The song has quite often been chosen for soundtracks, including by The Marvelous Mrs. Maisel, another Amy Sherman-Palladino TV show.

The lyrics about the burning down of the city seem to mirror Lane’s feelings that she is burning all her bridges by dyeing her hair. This is reinforced by the fact that the bleach soon starts burning her scalp.

Love Burns

The song Jess has playing when Lorelai is at Luke’s apartment.

“Love Burns” is the opening track of rock band Black Rebel Motorcycle Club’s 2001 debut album, B.M.R.C. Released as a single, it went to #37 in the UK the following year. The band were heavily influenced by classic English rock, and tended to do better in the UK than in their home country of the US.

The song’s lyrics speak passionately of Jess’ feelings for Rory, and the depth of his pain and anger caused by her neglect and rejection:

She cuts my skin and bruise my lips
She’s everything to me
She tears my clothes and burns my eyes
She’s all I want to see
She brings the cold and scars my soul
She’s heaven sent to me

Now she’s gone love burns inside me
Now she’s gone love burns inside me
Now she’s gone love burns inside me

Never thought I’d leave you like the way I do, yeah
Kiss my love and I wish you’re gone
You can kiss my love and I wish you’re gone
Never thought I’d leave you like the way that I do

Lorelai said in the pilot episode that bad boys have motorcycles. Even though it’s actually “good boy” Dean who has the motorcycle, Jess is still linked with them through the band. The band takes their name from Marlon Brando’s character’s biker gang in the 1953 film, The Wild One.
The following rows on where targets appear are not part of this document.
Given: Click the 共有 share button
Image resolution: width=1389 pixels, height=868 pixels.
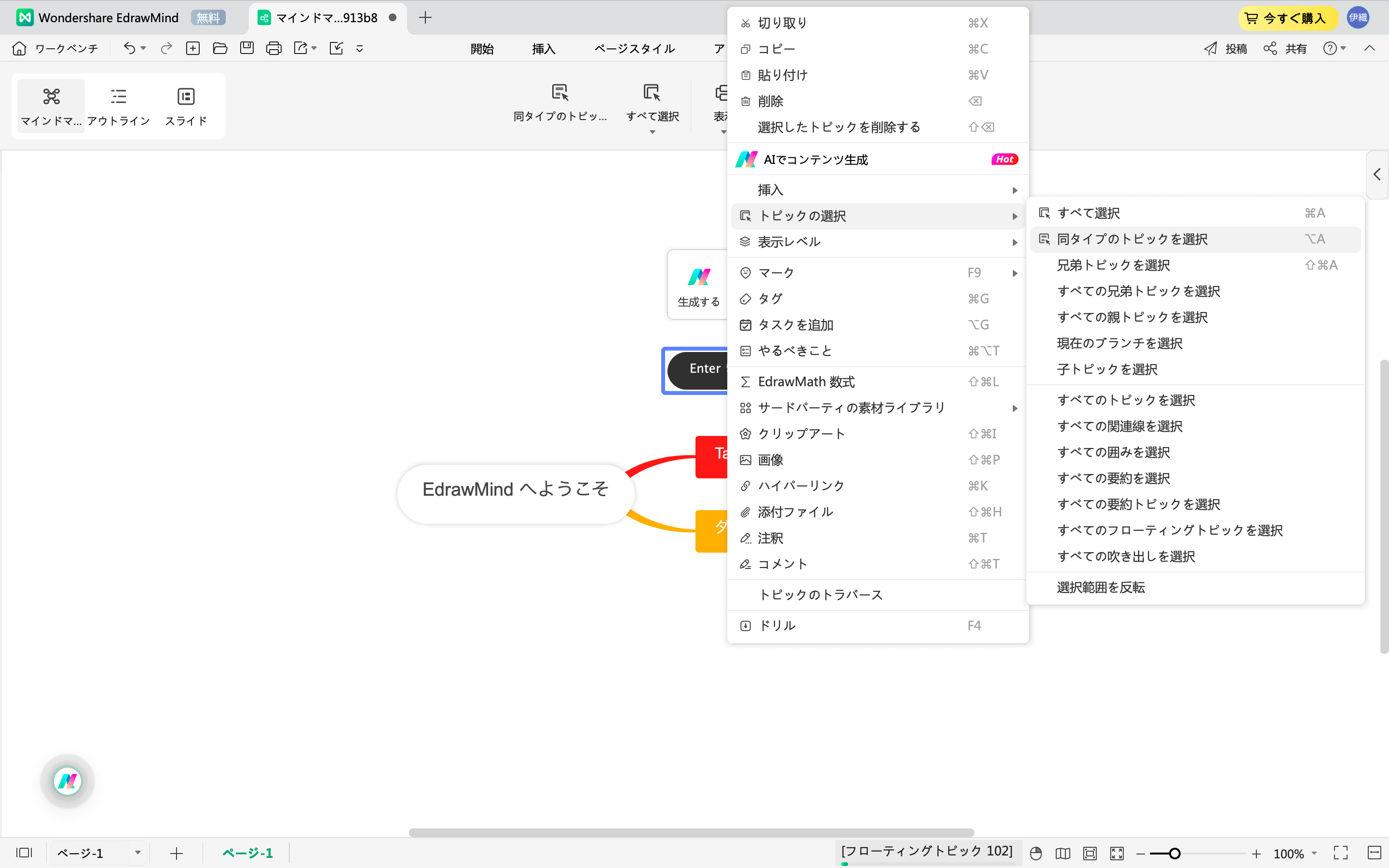Looking at the screenshot, I should pyautogui.click(x=1285, y=48).
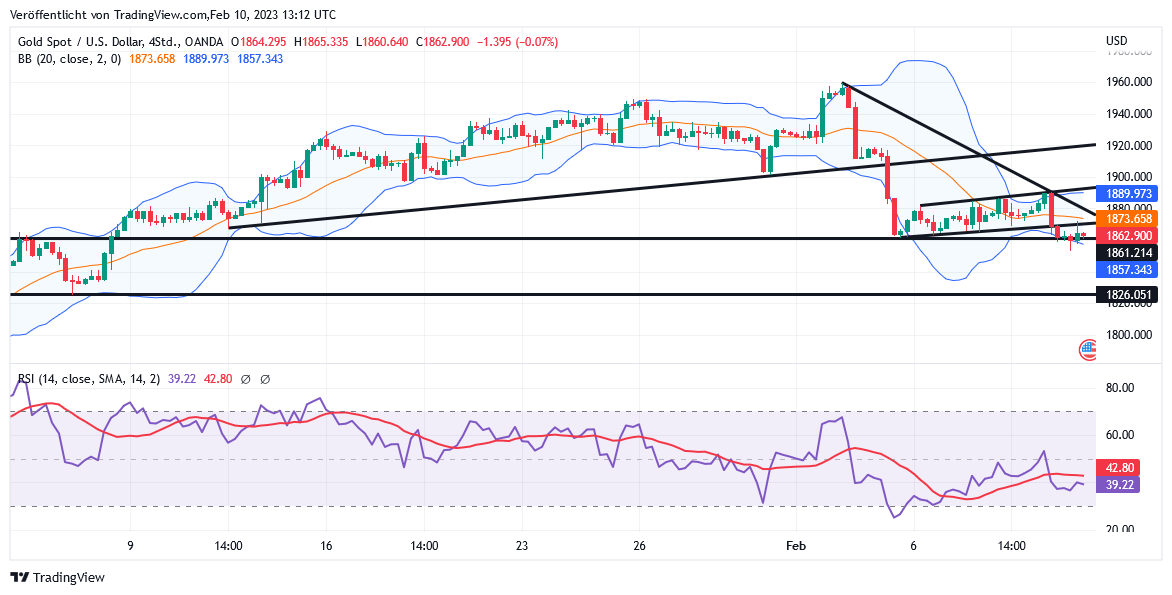Click the TradingView logo at bottom left
This screenshot has width=1172, height=595.
tap(57, 577)
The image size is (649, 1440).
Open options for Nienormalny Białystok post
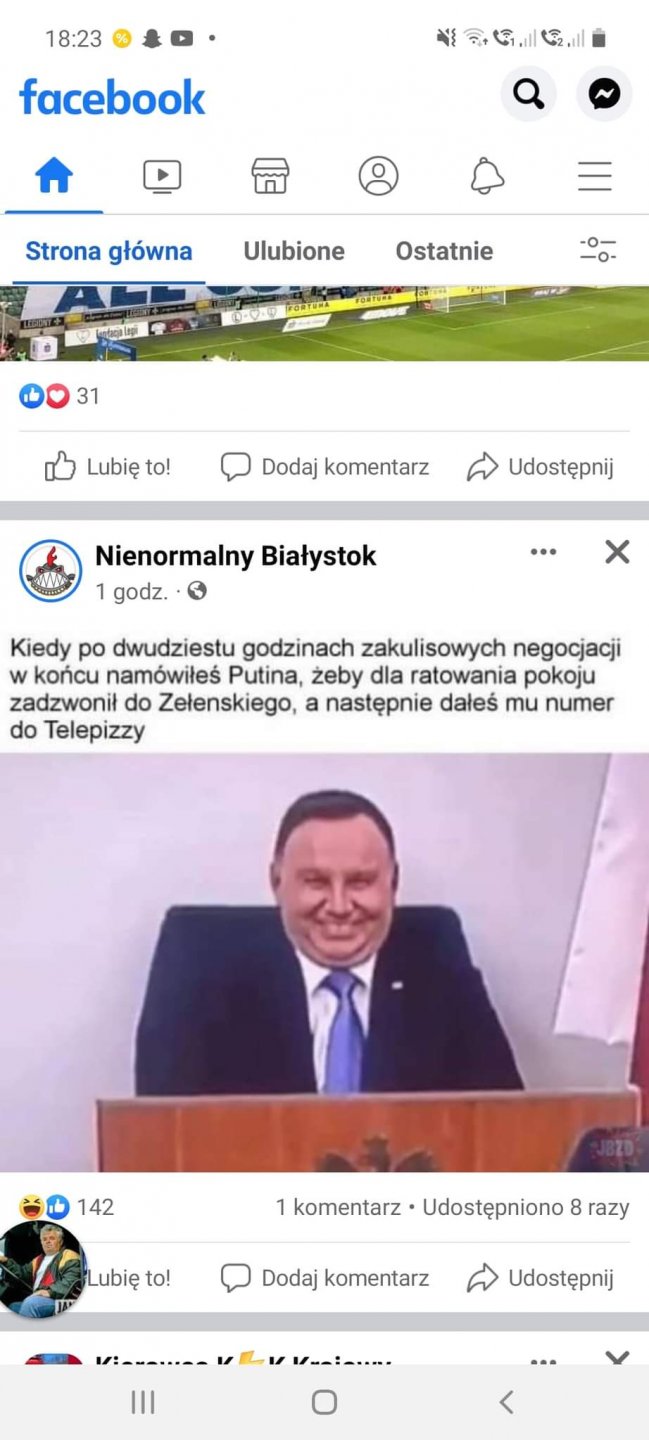click(543, 551)
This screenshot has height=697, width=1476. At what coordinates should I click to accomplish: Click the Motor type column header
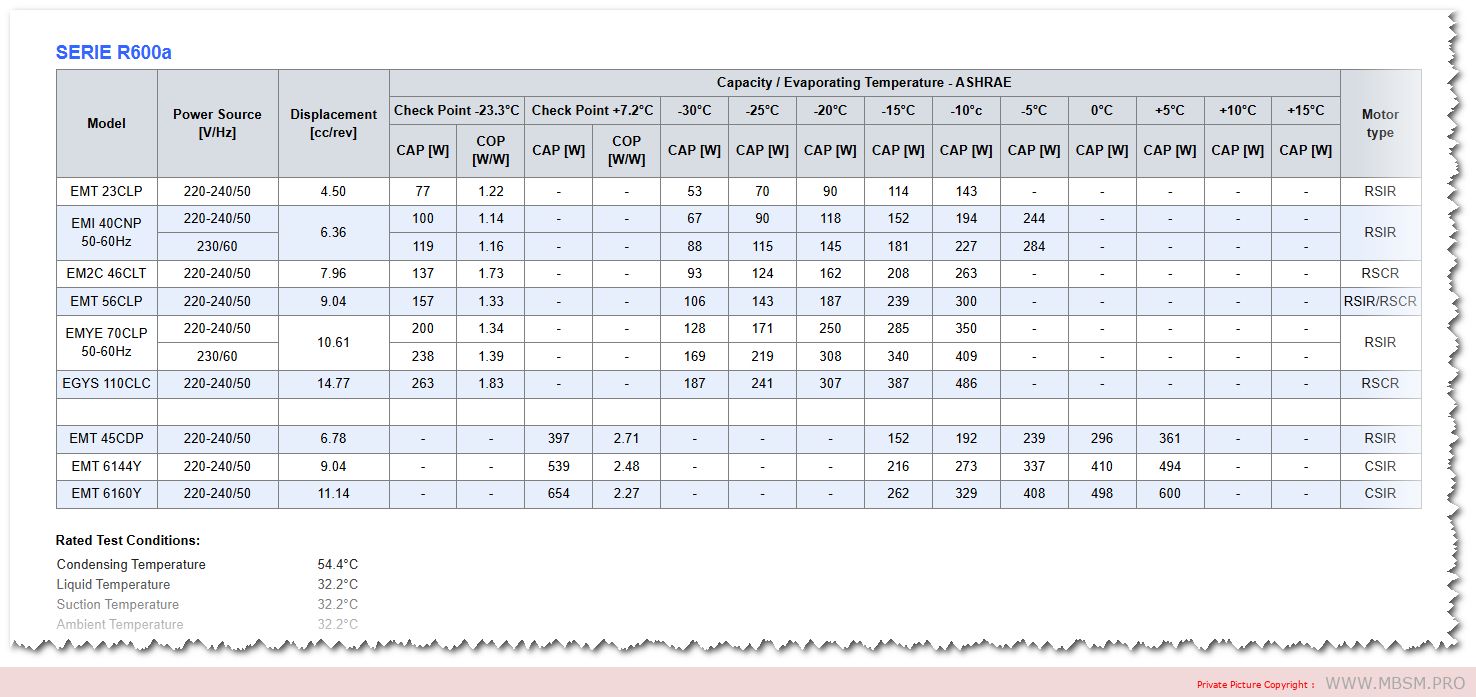(1379, 123)
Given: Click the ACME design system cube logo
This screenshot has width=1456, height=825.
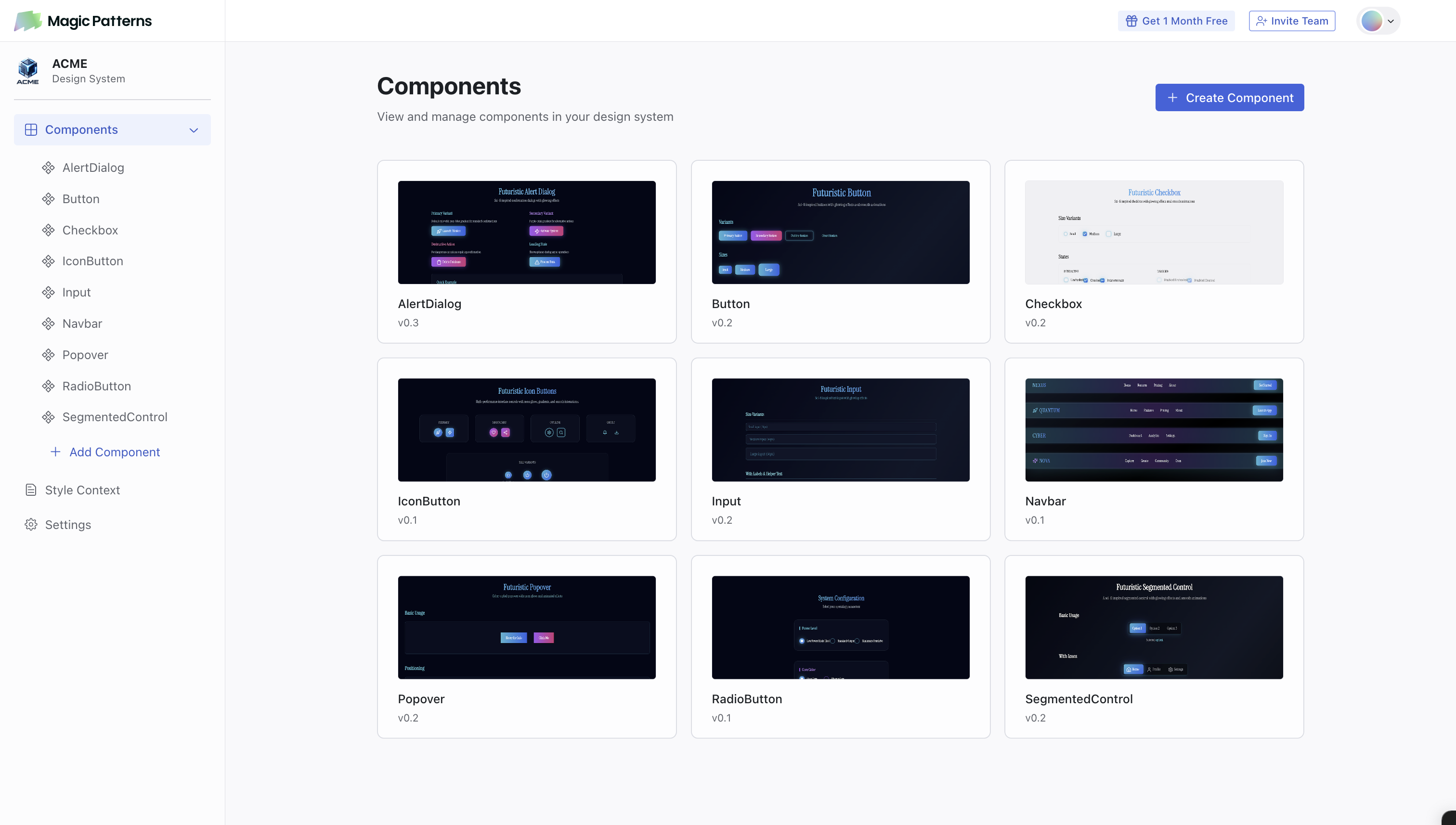Looking at the screenshot, I should pos(27,70).
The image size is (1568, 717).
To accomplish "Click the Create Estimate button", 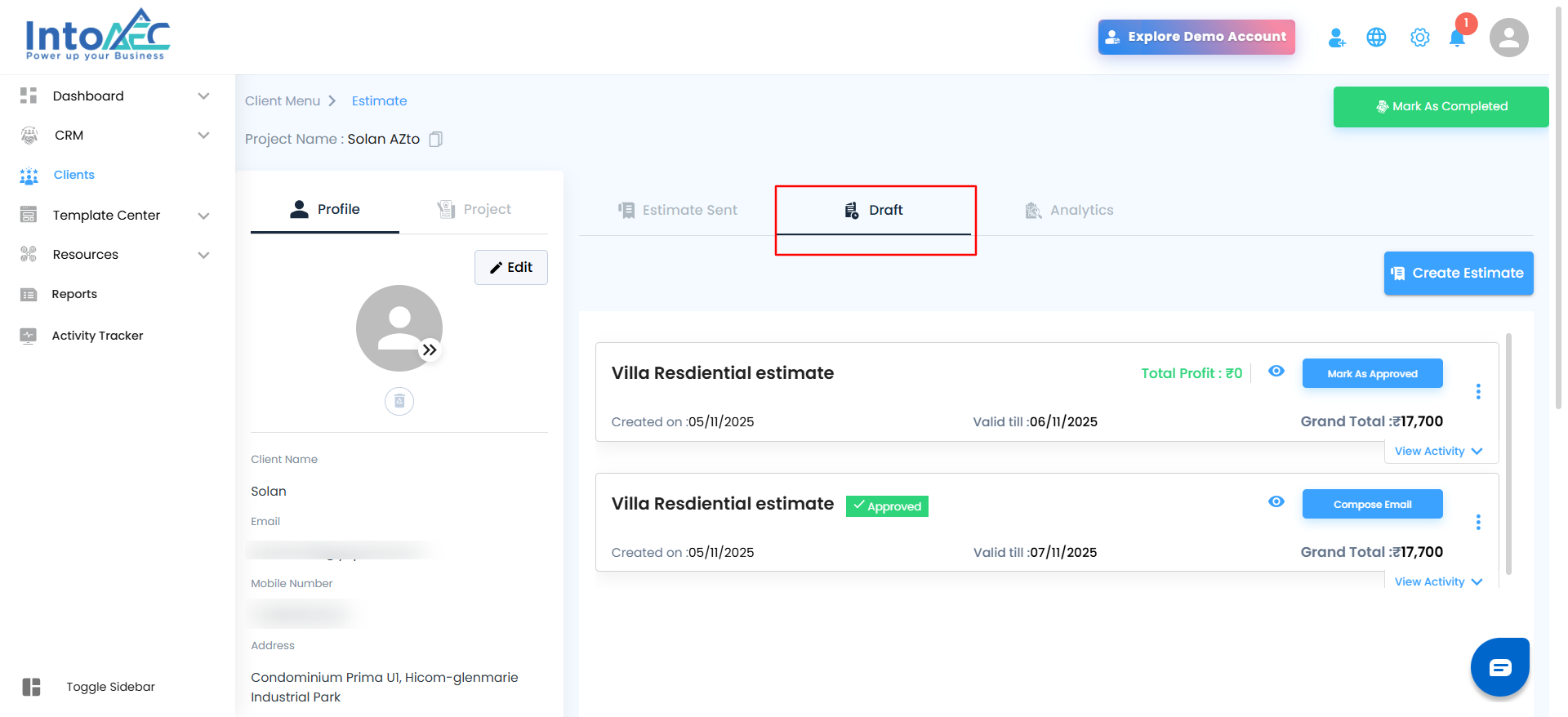I will click(x=1459, y=273).
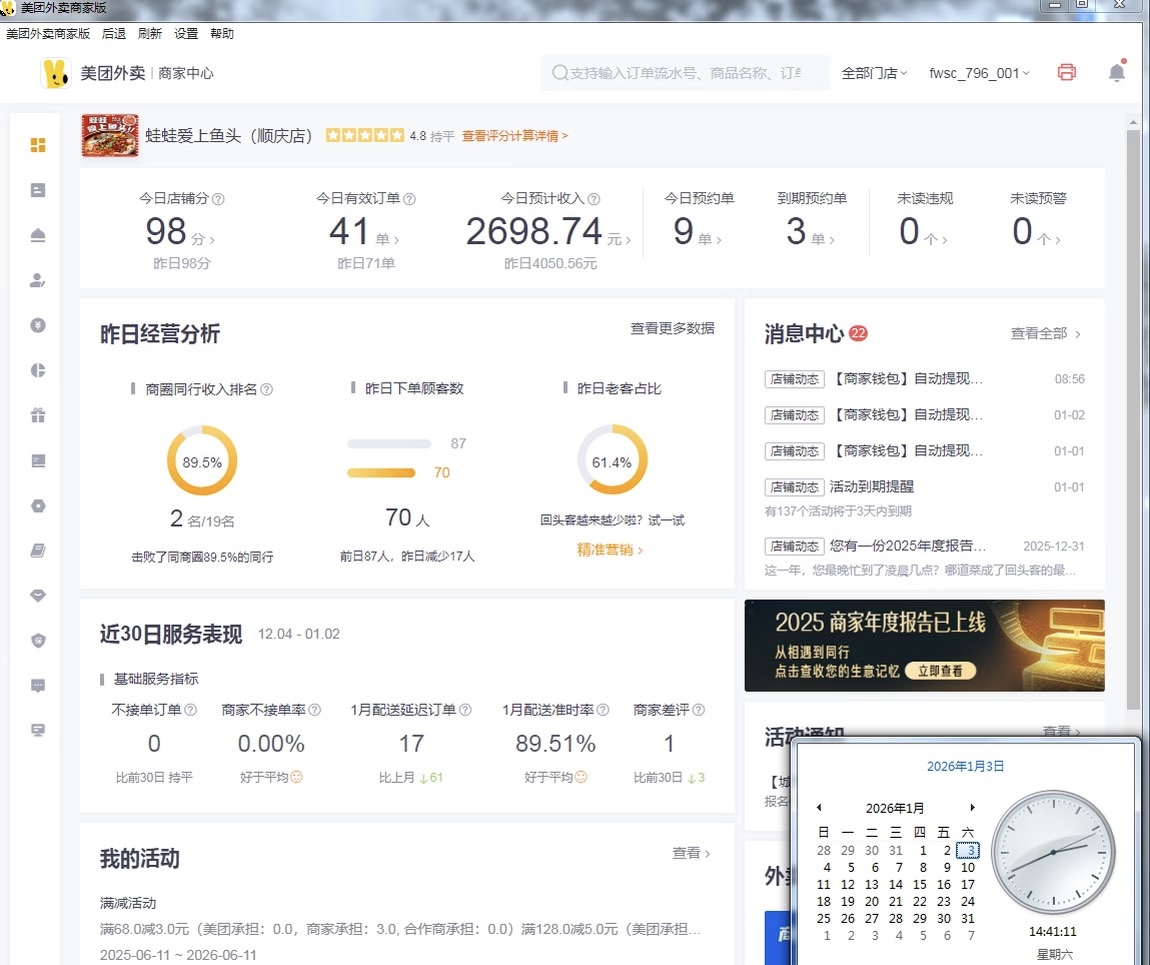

If Lorelai is listening to the song, it can’t make her feel any more comfortable about Jess. They would tell her he is still obsessed with Rory, and is furious about her. Lorelai has always said that Jess is a messed up, angry kid, and the lyrics are actually a little scary, as a reflection of Jess’ feelings.

Stars Hollow Beauty Supply

This is the beauty store in town where Rory and Lane buy Lane’s hair dye. Amusingly, it has a typically practical, generic name, like Stars Hollow Agricultural Supply. You don’t get lured into shopping for beauty products in Stars Hollow by something called Charmaine’s House of Glamour, or The Beauty Spot – you buy beauty products in the same pragmatic manner you pick up animal feed or a box of nails.

I take it Lane and Rory don’t usually shop here, as Rory is surprised to find that Shane works at the store – possibly as as an after-school job, I’m not sure if the show ever confirms whether Shane is still in high school.

I’m also not sure if Rory ever knew Shane before – they’re about the same age and live in a small town, so it seems likely, but she never says anything like, “Ugh, that awful Shane, I’ve hated her ever since she stole Jimmy Dandridge’s lunch in Fourth Grade”. Perhaps their paths didn’t cross, but they are not strangers either, so that she was vaguely aware of Shane’s existence, but never gave her a thought. Stars Hollow is just big enough that this is possible, especially if Shane’s family moved to town only in the last few years.